Mother, bent on immediate murder, hit on the idea of going into the apartment, opening the window, and throwing hot water in the snake’s face through the screen. When the liquid startled the snake causing it to draw back in alarm, I shot it. In fact, I blew it clear out into the yard. We walked out and had a look at the thing but neither of us could identify it so we put a washtub over the carcass planning to show it to Papa later.

It seems to me we were headed to San Angelo for a day of shopping because it was evening when we came in and Papa greeted us with, “Do you silly wenches have any idea what kind of snake you killed this morning?” We said we did not and he informed us the dead snake was a decidedly poisonous copperhead, a creature apparently known to travel in pairs. For the next few weeks we all looked where we were stepping in the yard, but no second snake ever appeared.

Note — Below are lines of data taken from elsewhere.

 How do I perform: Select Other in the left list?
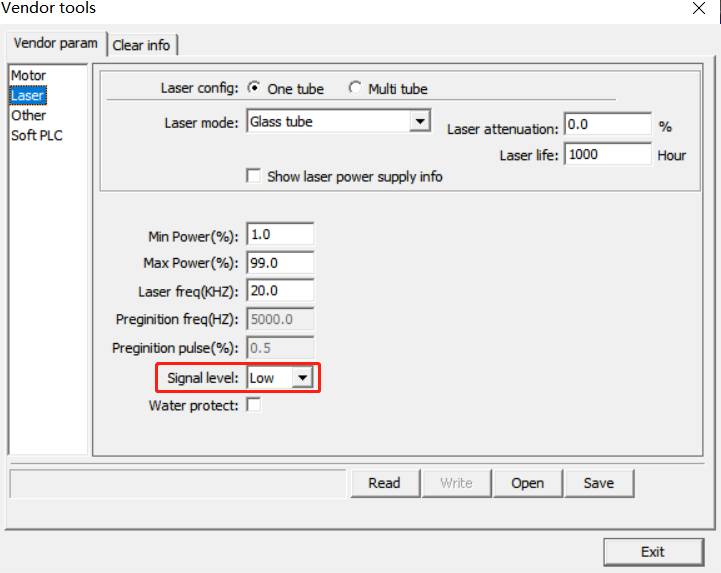click(x=29, y=116)
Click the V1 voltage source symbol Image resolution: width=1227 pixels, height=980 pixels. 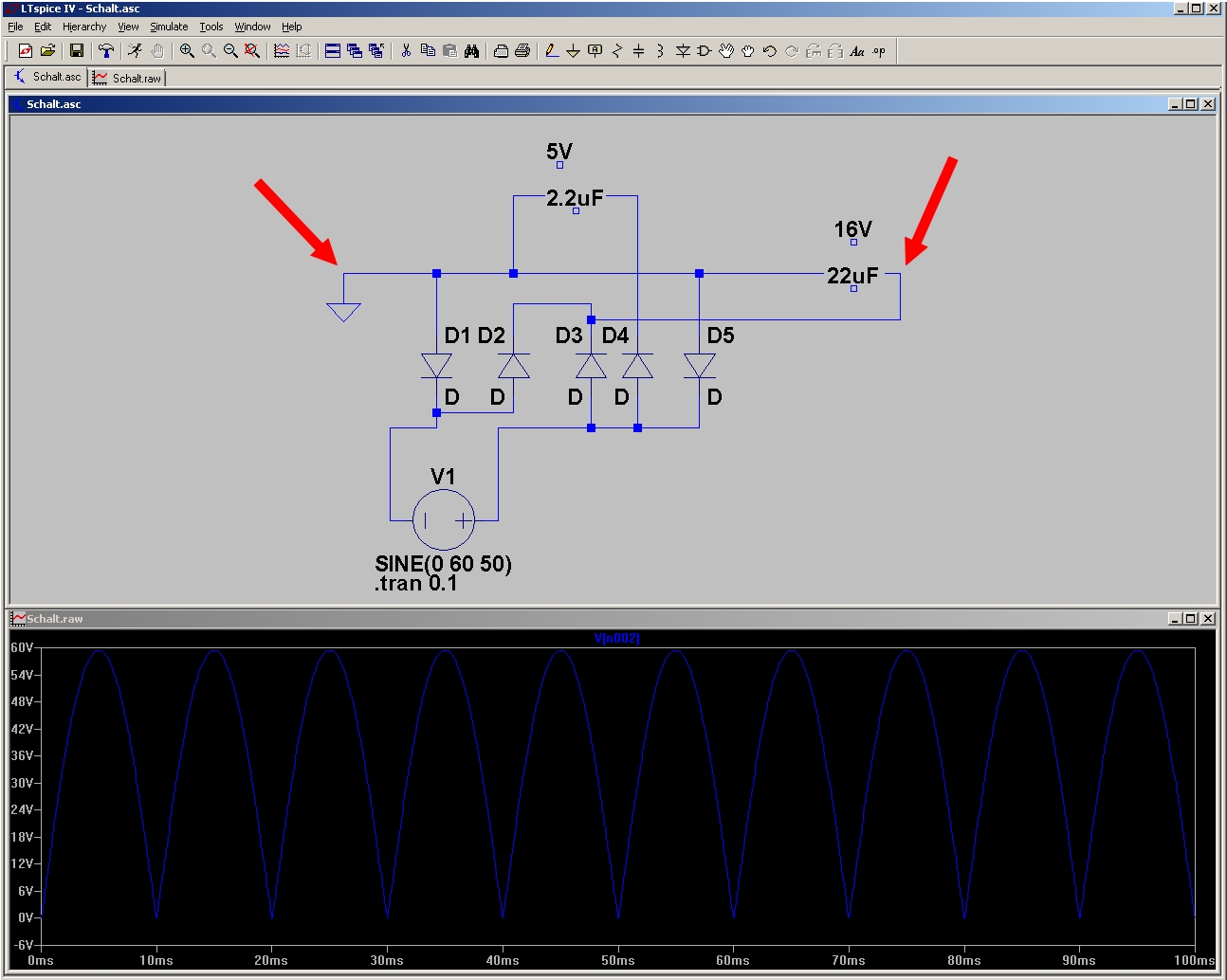(443, 520)
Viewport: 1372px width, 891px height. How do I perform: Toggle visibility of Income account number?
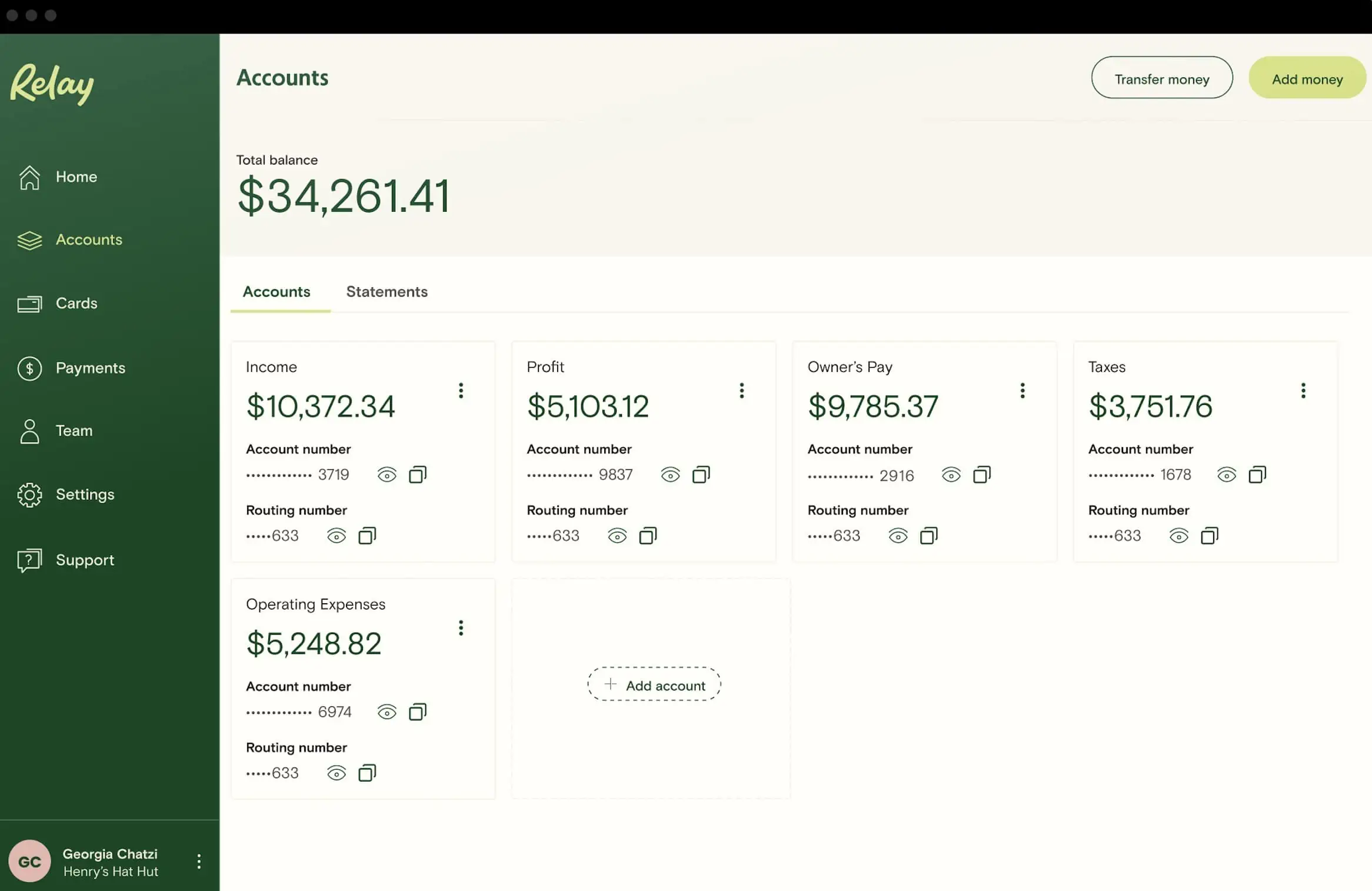pos(386,474)
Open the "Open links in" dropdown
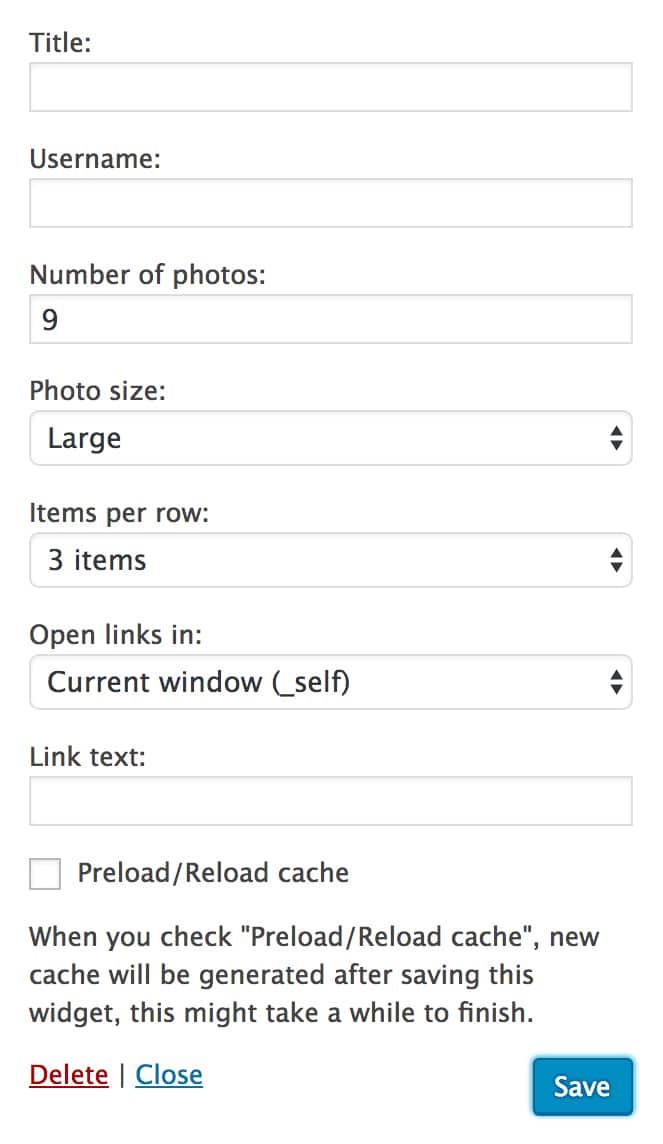663x1144 pixels. pyautogui.click(x=330, y=682)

In later years after he’d given up hunting Papa took pity on the white-tailed deer driven into town by drought to look for food. The animals’ fondness for Mother’s plants did not amuse her and she let Papa know it, so both in sympathy for the hungry animals and in self-defense he began to put out corn. His private herd grew so rapidly, Papa soon bought a deer feeder that automatically dispensed the corn at dusk, throwing the kernels in a wide arc under the pecan trees in the orchard beside the house. He didn’t have to worry about checking the feeder’s supply. If it was empty and failed to throw the corn, the deer came into the backyard, practically up on the patio and stamped their feet and snorted until he came out and remedied the situation. Many times I’ve watched in fascination as a doe approached the yard of the cattery and touched noses with a cat through the mesh in a charming cross-species greeting. Our one “outside” cat would often lie down among the resting deer and sleep with them for a while.

Here in the city I miss these easy interactions with wildlife. City animals are much cagier and more street smart. Recently in a heavy rain I slowly drove along for four block watching a drenched possum run from one storm drain to the next, poking his head in, seeing the running water, and moving unerringly to the next drain looking for a dry place. Clever urban raccoons know all about Purina dog chow and koi ponds and I know of some instances where the masked bandits have all but knocked on the backdoor asking for food.

Of course we have ranks of suicidal squirrels who barrel across the streets that run along the park below our house and each year in the driveway a handsome, rugged lizard at least eight inches long appears and suns on the brick wall. But far and away my favorites in the realm of urban wildlife are the hawks you will see perched on street lamps near undeveloped patches of land, their telescopic eyes scanning the grass for hapless field mice and snakes.

We have not treated our brethren in the animal kingdom well and we’ve defiled much of the space they need to live. The phrase “dumb animal” incenses me. Anyone who would say such a thing has never interacted with a member of another species. They’ve certainly never looked up to find a tiny hovering hummingbird tapping on the kitchen window asking for a refill, please, displaying an active and inquiring intelligence alive within a small, bright patch of life.